Les cours ont commencé depuis une semaine. Même si ça ne fait pas longtemps, c'est suffisant pour que les groupes d'amis se soient formés ou reformés. Oria déteste être "la nouvelle". Ce titre attire l'attention et c'est tout le contraire de ce qu'elle veut. L'établissement semble gigantesque et doit accueillir des milliers d'élèves, dont peut-être une ou deux centaines par classe. On ne la remarquera donc probablement pas.

Qui plus est, elle ne connaîtra personne. Ce n'est pas son genre d'avoir besoin d'une équipe de foot en termes d'amis, mais elle a horreur d'être seule. L'étudiante commence lundi prochain, et nous sommes jeudi.

– On ne sera pas dans le même cursus, je fais des études de commerce, je suis en deuxième année. Mais je serai quand même dans les parages. Alors ne stresse pas de trop d'accord ? Tu n'auras qu'à me dire ou m'appeler si quelque chose ne va pas.

– Je réussirai bien à me débrouiller sans t'embêter, ne t'en fais pas.
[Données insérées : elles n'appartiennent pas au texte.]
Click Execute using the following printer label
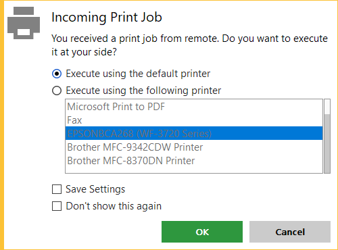 point(143,91)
– Tu ne m'embêtes pas vu que c'est moi qui propose. Et puis, je te rappelle qu'à partir de maintenant nous allons vivre tous ensembles.

– Et former une famille, renchérit sa mère qui, visiblement, ne peut pas ranger ses oreilles.
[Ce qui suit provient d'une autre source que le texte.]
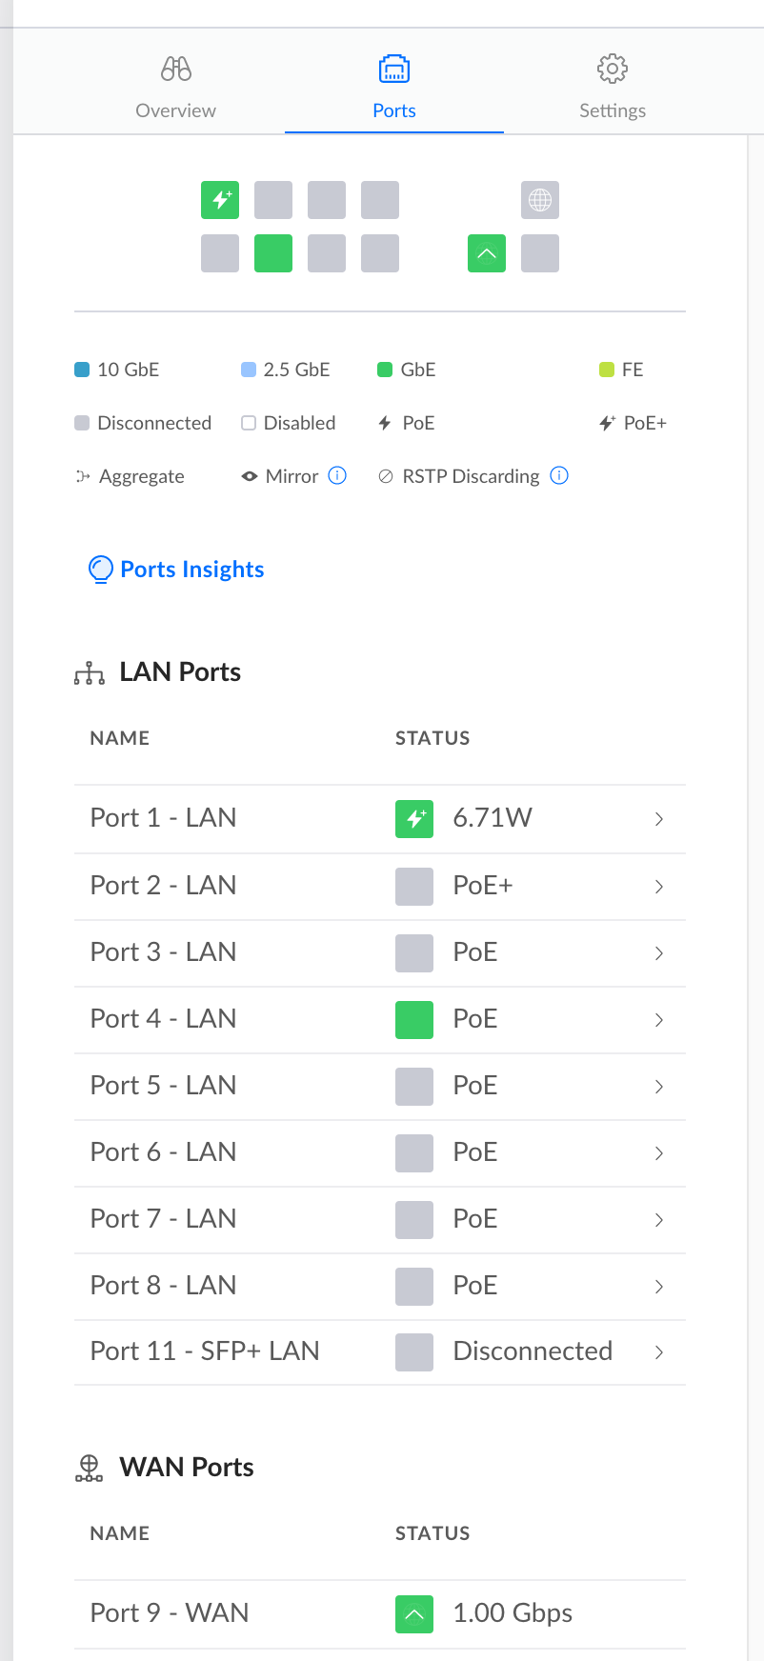Click the Port 4 green status swatch
The height and width of the screenshot is (1661, 764).
tap(414, 1019)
Oria lui répond par le même regard noir que quelques heures plus tôt. Hannah a réussi à plomber sa bonne humeur et elle est sûre que sa mère l'a fait exprès.

Certes, la jeune femme n'est plus aussi catégorique concernant Matt et son père, mais elle n'en reste pas moins sur ses positions. Ce ne sera pas sa famille. Surtout pas dans ces conditions. Sa mère évite son regard dans le rétroviseur et un silence très pesant s'installe dans le véhicule.

Heureusement, ils arrivent assez rapidement au restaurant. Alors qu'elle allait descendre, Marc l'arrête, un éclair de panique dans les yeux.

– Rassure moi, Oria. Tu n'es pas végétarienne ? Je n'ai rien contre les végétariens, hein, mais ce restaurant est connu pour sa viande. J'aurai dû te demander avant...

– Non, ne t'en fais pas je ne suis pas végétarienne. Au contraire, tu marques un point avec le resto, lui sourit-elle.

Il acquiesce, visiblement soulagé. La température s'est rafraîchie depuis qu'ils ont quitté l'appartement. Elle est bien contente d'avoir emmené son pull et se félicite même d'y avoir pensé. Elle l'enfile rapidement mais il ne la réchauffe pas vraiment à cause de la finesse du tissu.

– Tiens, enfile ça.

Matt pose son blouson universitaire sur ses épaules. Il a dû remarquer que la baisse des températures ne la laissait pas indifférente. Elle a la chair de poule qui s'invite sur tout son corps. Oria le remercie et ils se dépêchent de rejoindre leurs parents déjà devant la porte.

L'ambiance peut changer en un rien de temps, et la tension palpable entre la mère et sa fille n'aide pas. La jeune femme se demande bien quelle tournure la soirée va prendre. De toute façon, elle pense que quoiqu'il se passe, ce sera forcément gênant à un moment ou à un autre.